John Paul Henry Daniel Richard Grimes and Edward Peter Anthony Kevin Patrick Grimes — the Irish twins better known as Jedward — understand the power of self-obsession. It’s a state of mind that has catapulted them from contestants on the X-Factor to the world’s most famous set of identical singing twins. Over the past year they raked in $4.7 million in gigs, advertising campaigns and endorsements. And they’ve reportedly replaced the Coco Monkey as the official mascot of Kellogg’s Coco Pops. But as the 19-year olds prepare to represent Ireland at Eurovision 2011 with their song “Lipstick,” it’s obvious they want more than bags of money and a cereal box with their face on it.
“Basically we’re doing Eurovision because we don’t like going on holidays where people don’t recognize us,” Edward told me over breakfast recently. “So now we wanna conquer the whole world so people can recognize us in every single country.” John nods his head — and along with it his 10-inch tower of blond hair, apparently held in place by cement: “It’s a really big deal. It’s, like, Jedward going global.”
They carry a divisive brand of eccentricity — one characterized by outlandish costumes, an inability to self-edit and occasional delusions of grandeur. As they tweeted recently: “‘With great power comes great responsibility.’ This is my gift, my curse. Who am I? I’m Jedward man.” It’s no wonder that when the boys competed on the X-Factor in 2009 Simon Cowell described them as “two of the most irritating people we’ve had on here in a long, long time.”
Yet they still managed to place sixth, and have amassed a cult following from France to Japan to England. For everyone who boos or hisses at the boys and their success, another four people worship at their altar. For those crazed fans living on Planet Jedward, the hysteria surrounding the twins has become a religion, their songs some form of holy scripture. More than 200,000 fans now follow them on Twitter, and wherever they go a steady stream of crying teenage girls follow. The boys clearly thrive on stardom. “Okay, we, like, love our fans,” Edward says. “We always spend hours upon hours talking to them. We don’t have a private life. Everything is about being famous.”
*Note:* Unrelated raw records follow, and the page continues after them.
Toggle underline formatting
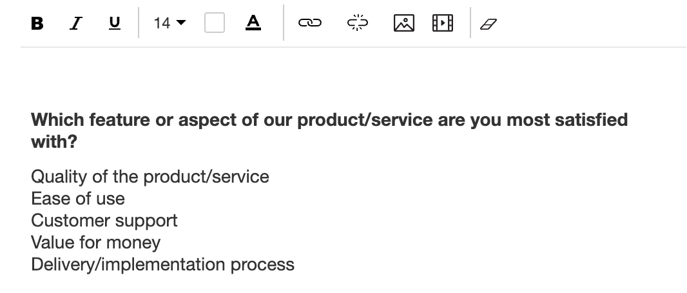The image size is (687, 293). click(115, 24)
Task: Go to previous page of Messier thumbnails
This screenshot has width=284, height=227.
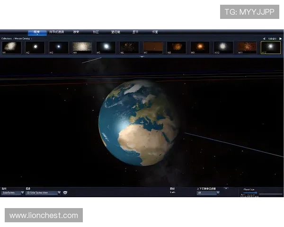Action: click(x=264, y=38)
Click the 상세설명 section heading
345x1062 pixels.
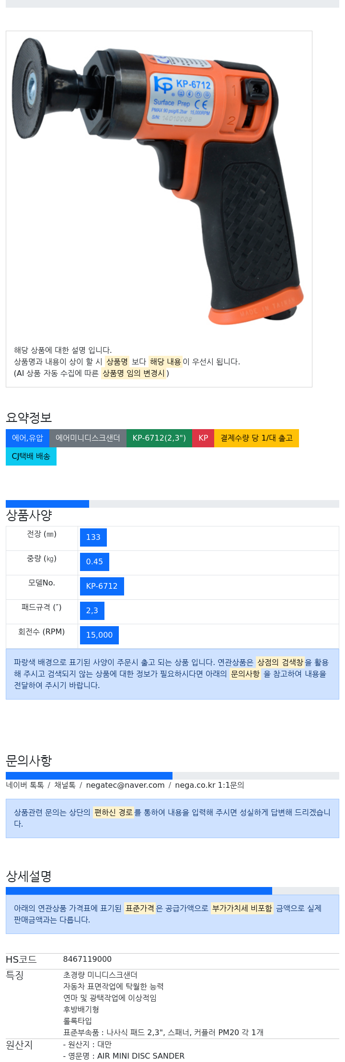pos(29,876)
In the process of courting that fame the twins have developed a thick skin — and they can give it as well as they take it. When the boys won the Irish national final, some members of the audience booed. Edward brushes off the mix of fans and haters: “The boo and the woo turns into woo-hoo!” They’re not afraid of Eurovision legends, either. Johnny Logan, who won Eurovision twice for Ireland, blasted the twins in an interview in Romania, saying it was an embarrassment these boys were representing Ireland — the nation that has won the contest more than any other.
“It’s called the Eurovision Song Contest, and we have a really, really good song,” John says. “The thing is people who watch it are mainly young funky and cool and they want to see something new, something different something fresh, and something they can be a fan of. And that’s what we’re bringing to Eurovision.” It’s a roundabout and rather sophisticated way of saying Johnny Logan is bitter and washed-up — a dinosaur of Eurovision’s ancient past.
Jedward are the last group to perform in the second semi-final, and they’re promising to deliver something big. “Our stage show in Dusseldorf is going to be really, really hot,” Edward tells me, later adding that his delegation wouldn’t let him bring tigers on stage. “It’s going to be the hottest performance ever.” Insiders tell me the act will involve massive lips lowering from the ceiling, and that the country’s national broadcaster has turned red in the face over the amount of money spent on staging and promotion. Given their starting position and the surrounding hype, Europeans will struggle to forget this one when they pick up their phones to vote.
In recent weeks the bookies have narrowed the group’s odds of winning their semi-final. Back in March it was thought they wouldn’t reach the final, but throughout April they’ve been listed as the eighth or ninth most likely to win the semi — suggesting they will, in fact, advance. The group enjoy a cult following throughout the continent, so expect points to roll in from France, Germany, Italy and beyond. Beyond stage tricks, their song “Lipstick” gets stuck in your head, which suggests it has a degree of commercial appeal. Surely that will go down well with the professional jury of music producers.
You can count on Jedward reaching the final. It’s much harder, however, to predict how they’ll go down once there. Recent winners — like Norway’s Alexander Rybak and Germany’s Lena — have performed mainstream songs that would fly in London or the country village. “Lipstick” may prove too edgy and hip for grandmas in Transylvania.
Regardless of these or other predictions, Jedward remain confident in their chances, as they explain in this rather breathless exchange.
John: “We want people in Europe to realize that Jedward live in Ireland, and that we do have cool songs.”
Edward: “And that everyone loves music, and everyone loves Jedward, and Jedward are everywhere.”
John: “And we want everyone in Europe to know that Ireland is really sunny.”
Edward: “And that Ireland is totally ready to host Eurovision in 2012. And that the Olympics will be in U.K. and we’ll have Eurovision in Ireland!”